Assignment 12, Solutions

Part of the homework for 22C:112, Spring 2009
by Douglas W. Jones
THE UNIVERSITY OF IOWA Department of Computer Science

  1. Background: In unix, interprocess communications pipes are created using the pipe() system call. This creates a new pipe, a FIFO communications channel, and returns two file descriptors, one referring to the read end of the pipe, the other referring to the write end. (Use man 2 pipe for more detail.) Of course, the new pipe only known to one process, the one that created it, but after creating the pipe, that process may fork into multiple processes.

    See man 2 dup for mechanisms permitting open files to be moved to a different descriptor number, and note that if an open file is visible from two descriptor numbers, close() applied to one of its numbers does not close access to the file through the other number.

    A problem: Give a fragment of C code that launches two applications using execve(), call them "app1" and "app2", where standard output of "app1" is piped into standard input of "app2", while both applications remain able to read and write the other files that were open prior to your code fragment. Your fragment should wait for both child processes to terminate before it exits. (1.0 points)

            int fd[2];
            const int readend = 0; /* the two ends of the pipe in fd */
            const int writeend = 1;
            const int standardin = 0; /* the files we really want to change */
            const int standardout = 1;
    	pipe( fd );
    	if (fork() == 0) { /* child 1 */
                    dup2( fd[writeend], standardout );
                    close( fd[readend] );
                    close( fd[writeend] );
    		execve( "app1" ); /* standard output to the pipe */
            } else if (fork() == 0) { /* child 2 */
                    close( standardin );
                    dup( fd[readend] ); /* guaranteed to return standardin */
                    close( fd[readend] );
                    close( fd[writeend] );
    		execve( "app2" ); /* standard input from the pipe */
            } else { /* parent */
                    close( fd[readend] );
                    close( fd[writeend] );
    		wait(); /* we wait for both, not knowing which ends first */

  2. Background: Consider a client-server architecture. Assume that messages are sent and received from buffers in memory, and that the sender and receiver must specufy the buffer and its length. The following primitives are available:

    A problem: Write the code for a server that implements a single semaphore, with initial (abstract) value zero and client-to-server messages "P" and "V" corresponding to the wait and signal operations (names chosen in part because they are of length 1). You may assume pre-existing library implementations of such things as stacks and queues with the usual operations. (1.0 points)
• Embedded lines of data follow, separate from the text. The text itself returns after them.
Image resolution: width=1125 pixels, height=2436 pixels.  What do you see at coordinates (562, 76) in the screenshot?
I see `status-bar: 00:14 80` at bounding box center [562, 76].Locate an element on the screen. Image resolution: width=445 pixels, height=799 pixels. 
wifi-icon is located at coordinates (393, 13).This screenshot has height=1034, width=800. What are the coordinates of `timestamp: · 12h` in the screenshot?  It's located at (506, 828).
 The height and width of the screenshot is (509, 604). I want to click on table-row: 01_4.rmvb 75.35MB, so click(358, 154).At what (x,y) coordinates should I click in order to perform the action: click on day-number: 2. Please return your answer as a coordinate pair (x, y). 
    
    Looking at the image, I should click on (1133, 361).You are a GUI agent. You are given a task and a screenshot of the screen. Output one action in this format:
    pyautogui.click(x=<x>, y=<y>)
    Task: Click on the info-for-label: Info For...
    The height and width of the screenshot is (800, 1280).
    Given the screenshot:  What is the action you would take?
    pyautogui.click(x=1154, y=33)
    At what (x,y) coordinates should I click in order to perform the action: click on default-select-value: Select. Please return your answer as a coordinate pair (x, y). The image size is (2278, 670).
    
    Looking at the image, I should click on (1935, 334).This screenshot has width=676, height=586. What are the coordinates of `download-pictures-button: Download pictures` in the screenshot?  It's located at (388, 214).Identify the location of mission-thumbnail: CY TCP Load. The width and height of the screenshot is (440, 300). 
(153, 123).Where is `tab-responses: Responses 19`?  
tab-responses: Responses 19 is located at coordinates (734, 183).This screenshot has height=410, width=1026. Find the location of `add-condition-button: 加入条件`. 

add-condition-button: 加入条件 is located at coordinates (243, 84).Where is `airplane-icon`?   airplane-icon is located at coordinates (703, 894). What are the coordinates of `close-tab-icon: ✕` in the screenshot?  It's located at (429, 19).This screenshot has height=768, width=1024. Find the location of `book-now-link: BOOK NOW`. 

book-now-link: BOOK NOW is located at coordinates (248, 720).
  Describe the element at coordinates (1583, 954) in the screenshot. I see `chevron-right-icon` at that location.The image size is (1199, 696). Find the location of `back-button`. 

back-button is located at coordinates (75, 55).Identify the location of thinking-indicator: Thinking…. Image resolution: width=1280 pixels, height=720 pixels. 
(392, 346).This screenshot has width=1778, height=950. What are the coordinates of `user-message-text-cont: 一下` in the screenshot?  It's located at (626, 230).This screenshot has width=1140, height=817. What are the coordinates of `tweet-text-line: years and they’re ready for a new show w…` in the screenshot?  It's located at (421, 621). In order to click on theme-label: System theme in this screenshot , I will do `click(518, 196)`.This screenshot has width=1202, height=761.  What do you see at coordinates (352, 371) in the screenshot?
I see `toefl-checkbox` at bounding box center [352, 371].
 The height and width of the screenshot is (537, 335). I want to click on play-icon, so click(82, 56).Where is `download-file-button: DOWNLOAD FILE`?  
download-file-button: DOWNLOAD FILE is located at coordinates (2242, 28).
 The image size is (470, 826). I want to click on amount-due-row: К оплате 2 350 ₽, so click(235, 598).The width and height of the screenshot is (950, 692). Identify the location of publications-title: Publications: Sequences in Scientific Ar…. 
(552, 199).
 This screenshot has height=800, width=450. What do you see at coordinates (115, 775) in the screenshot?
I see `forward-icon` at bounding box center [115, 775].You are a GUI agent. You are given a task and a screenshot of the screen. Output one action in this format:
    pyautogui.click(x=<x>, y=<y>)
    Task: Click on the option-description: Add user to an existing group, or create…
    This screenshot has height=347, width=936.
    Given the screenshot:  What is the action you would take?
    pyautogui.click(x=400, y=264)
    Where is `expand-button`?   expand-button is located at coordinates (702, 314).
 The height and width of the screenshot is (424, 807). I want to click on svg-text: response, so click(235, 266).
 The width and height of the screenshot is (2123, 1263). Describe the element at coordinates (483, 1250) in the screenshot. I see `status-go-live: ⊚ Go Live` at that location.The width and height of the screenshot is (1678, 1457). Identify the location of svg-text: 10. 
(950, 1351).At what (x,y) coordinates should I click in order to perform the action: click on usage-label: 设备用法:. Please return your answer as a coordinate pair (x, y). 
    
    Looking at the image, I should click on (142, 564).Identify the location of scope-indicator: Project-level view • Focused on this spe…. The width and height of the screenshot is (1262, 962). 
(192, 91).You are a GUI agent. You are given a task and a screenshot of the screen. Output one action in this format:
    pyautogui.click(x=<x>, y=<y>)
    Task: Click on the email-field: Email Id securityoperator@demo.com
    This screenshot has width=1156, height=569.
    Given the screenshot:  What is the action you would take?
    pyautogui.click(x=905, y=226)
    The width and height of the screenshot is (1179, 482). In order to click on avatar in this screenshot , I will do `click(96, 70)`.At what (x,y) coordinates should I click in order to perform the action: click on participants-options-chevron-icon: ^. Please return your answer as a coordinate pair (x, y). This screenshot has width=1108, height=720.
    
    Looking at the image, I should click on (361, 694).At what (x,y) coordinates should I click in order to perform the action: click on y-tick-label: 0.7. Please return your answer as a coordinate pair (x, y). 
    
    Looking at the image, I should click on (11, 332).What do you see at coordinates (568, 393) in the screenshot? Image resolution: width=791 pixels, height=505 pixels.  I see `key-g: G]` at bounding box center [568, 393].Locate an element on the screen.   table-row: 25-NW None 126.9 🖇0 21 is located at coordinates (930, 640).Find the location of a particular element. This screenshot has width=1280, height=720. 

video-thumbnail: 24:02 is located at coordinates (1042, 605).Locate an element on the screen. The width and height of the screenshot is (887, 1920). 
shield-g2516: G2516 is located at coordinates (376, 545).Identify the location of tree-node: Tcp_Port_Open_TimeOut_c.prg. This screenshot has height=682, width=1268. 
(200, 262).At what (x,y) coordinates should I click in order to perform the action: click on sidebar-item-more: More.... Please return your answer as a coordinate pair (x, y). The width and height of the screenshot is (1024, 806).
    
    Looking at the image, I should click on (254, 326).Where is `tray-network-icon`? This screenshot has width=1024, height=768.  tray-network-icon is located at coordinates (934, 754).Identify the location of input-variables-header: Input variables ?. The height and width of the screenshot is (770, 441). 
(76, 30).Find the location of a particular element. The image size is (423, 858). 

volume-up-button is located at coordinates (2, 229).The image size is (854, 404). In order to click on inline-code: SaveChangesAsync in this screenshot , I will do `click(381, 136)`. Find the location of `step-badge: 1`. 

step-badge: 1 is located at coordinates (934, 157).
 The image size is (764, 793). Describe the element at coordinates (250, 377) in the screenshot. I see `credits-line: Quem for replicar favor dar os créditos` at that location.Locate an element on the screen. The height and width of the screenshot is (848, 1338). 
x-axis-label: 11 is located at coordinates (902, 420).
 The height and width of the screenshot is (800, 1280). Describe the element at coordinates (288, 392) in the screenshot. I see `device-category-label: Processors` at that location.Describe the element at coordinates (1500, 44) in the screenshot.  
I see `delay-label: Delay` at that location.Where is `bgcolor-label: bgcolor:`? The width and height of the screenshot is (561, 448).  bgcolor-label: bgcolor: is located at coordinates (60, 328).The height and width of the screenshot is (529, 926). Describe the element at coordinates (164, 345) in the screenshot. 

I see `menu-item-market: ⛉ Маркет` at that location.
            int count = 0;
            queue myqueue;
            initialize_queue( &myqueue );
            for (;;) { /* an infinite loop */
                    char operation = " ";
                    ID client = server_receive( &operation, 1 );
                    if (operation == "P") {
                            if (count > 0) {
                                    count = count - 1;
                                    /* send prompt reply to P */
                                    server_send( client, NULL, 0 );
                            } else {
                                    /* remember client for delayed reply to P */
                                    enqueue( &myqueue, client );
                    } else if (operation == "V") {
                            /* always send prompt reply to V */
                            server_send( client, NULL, 0 );
                            if (is_empty( &myqueue )) {
                                    count = count + 1;
                            } else {
                                    /* send delayed reply to P */
                                    client = dequeue( &myqueue );
                                    server_send( client, NULL, 0 );
                    } else {
                            /* ignore illegal operations */

  3. Background: In Unix, the resources available to a running program fall into three broad categories:

    In Amoeba and Demos, many resources that are statically accessible in systems modeled on Unix are, instead, passed in what can be thought of as analogous to the environment in Unix. Among the most important of these is the file system.

    a) What system data structure holds the envoronment of a Demos process? (0.5 points)

    The link table.

    b) What system data structure in Unix (or Linux) is analogous to the data structure you identified in part a. Note that this Unix data structure has a far narrower use than the use it has in Demos. (0.5 points)

    The open file table.